6,7 The questionnaires were deposited at the reception desk of a mountain hut (3,145 m) during a summer season. The mountain hut is reachable only by crossing glacier terrain with special equipment (crampons, rope, etc.) and is usually not visited by hikers. The mountaineers have to register at the reception when arriving, and the staff of the hut informed the visitors about the survey and the importance of participation independent of existing CVD and asked them to complete the provided questionnaire. All returned questionnaires find more were collected at the hut until the end of the season. Data were statistically analyzed by SPSS (version 14.0). Comparisons of subgroups were performed by t-tests,
chi-square tests, or Fisher’s exact test as adequate. p Values <0.05 were considered to indicate statistical significance. Values are presented as means ± SD or frequencies (95% CI). A total of 497 questionnaires were completed amounting to about 30% of the 1,538 overnight guests during the summer season according to the records of the hut manager (Arthur Lanthaler, personal communication, November 2009).
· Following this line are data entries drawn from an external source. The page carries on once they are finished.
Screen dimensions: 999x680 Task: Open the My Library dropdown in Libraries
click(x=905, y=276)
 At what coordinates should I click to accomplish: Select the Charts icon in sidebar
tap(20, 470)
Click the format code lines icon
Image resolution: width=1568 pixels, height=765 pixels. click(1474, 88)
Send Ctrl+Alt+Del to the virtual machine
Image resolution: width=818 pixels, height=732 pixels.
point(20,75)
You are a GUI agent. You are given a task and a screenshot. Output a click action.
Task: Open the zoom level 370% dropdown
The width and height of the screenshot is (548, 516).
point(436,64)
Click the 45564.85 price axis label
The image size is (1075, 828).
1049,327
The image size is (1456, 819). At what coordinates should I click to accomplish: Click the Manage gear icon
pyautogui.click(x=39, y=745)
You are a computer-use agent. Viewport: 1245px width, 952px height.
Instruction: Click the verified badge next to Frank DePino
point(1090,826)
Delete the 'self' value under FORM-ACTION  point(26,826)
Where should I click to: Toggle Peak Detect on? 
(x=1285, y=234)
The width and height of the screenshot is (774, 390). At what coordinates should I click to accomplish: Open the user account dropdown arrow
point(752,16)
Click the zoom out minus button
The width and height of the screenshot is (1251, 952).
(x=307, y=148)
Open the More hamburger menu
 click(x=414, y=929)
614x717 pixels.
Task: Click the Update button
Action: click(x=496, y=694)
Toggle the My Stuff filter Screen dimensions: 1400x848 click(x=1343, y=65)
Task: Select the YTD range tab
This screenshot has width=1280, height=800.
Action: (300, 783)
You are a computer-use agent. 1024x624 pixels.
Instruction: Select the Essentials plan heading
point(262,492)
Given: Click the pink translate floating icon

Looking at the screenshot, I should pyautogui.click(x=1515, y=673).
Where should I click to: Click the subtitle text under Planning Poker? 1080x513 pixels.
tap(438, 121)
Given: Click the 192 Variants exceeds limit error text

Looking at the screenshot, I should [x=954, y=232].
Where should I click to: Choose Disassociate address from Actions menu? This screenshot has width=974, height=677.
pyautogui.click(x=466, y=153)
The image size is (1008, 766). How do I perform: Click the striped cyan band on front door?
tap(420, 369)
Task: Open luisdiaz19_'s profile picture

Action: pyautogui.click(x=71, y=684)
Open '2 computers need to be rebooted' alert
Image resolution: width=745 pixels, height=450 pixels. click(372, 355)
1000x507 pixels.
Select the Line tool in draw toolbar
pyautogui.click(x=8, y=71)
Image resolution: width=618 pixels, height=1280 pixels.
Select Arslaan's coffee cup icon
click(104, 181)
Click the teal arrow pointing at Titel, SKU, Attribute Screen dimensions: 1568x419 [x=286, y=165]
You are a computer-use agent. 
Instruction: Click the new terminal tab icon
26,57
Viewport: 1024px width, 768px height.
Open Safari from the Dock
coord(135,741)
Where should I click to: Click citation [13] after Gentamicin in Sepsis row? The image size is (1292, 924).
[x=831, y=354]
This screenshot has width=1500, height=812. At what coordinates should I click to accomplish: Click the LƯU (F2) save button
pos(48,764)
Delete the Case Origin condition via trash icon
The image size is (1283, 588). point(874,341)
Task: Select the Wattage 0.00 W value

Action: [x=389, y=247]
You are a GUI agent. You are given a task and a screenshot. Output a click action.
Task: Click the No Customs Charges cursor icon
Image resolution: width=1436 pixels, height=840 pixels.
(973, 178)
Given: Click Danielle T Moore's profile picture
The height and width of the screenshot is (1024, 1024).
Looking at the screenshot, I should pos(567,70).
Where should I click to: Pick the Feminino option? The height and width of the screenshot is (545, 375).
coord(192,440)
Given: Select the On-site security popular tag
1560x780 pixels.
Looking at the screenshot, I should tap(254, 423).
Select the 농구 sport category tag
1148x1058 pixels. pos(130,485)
Twenty-four of them had to be excluded because of obviously incorrect data or no data concerning the CVD. Thus, details of 473 individuals [26% female, 74% male, age 41 ± 14 y (range: 6–76 y), body weight 72 ± 14 kg (range: 27–120 kg), and height 175 ± 10 cm (range: 122–199 cm)] were included into
the analyses. Differing sample sizes are a result of incomplete questionnaires. The persons reported to perform 7 ± 6 hours per week sports activity regularly and 91.4% (88.9–93.9) are physically Etoposide mouse active at least once a week. The prevalence of the recorded CVD among the interviewed high-altitude mountaineers was 0.4% (0.0–1.0) for
prior MI, 0% for CAD without MI, 4.2% (2.4–6.0) for hypertension, 1.7% (0.5–2.9) for arrhythmias, and 1.1% (0.2–2.0) for other CVD. In general, 7.4% (5.0–9.8) of the high-altitude mountaineers suffered from one or more CVD. The frequencies of CVD among different age groups are illustrated in Table 1. The self-reported prevalence of CVD among high-altitude Vildagliptin mountaineers was lower compared to those recently found in hikers and alpine skiers6 but did not relevantly differ from ski mountaineers.7 The differences between high-altitude mountaineers and hikers cannot be explained by different mean ages or age distribution of the participants but are likely related to two factors. (1) Partly steeper and more demanding terrain (eg, snowfields or climbing passages), the higher weight of the equipment (eg, boots and crampons), and the stronger hypoxic exposure lead to higher demands of strength, endurance, and technical skills during high-altitude mountaineering when compared to hiking. Persons with preexisting CVD are often unable to fulfill these requirements and might refrain from such mountain sport activities.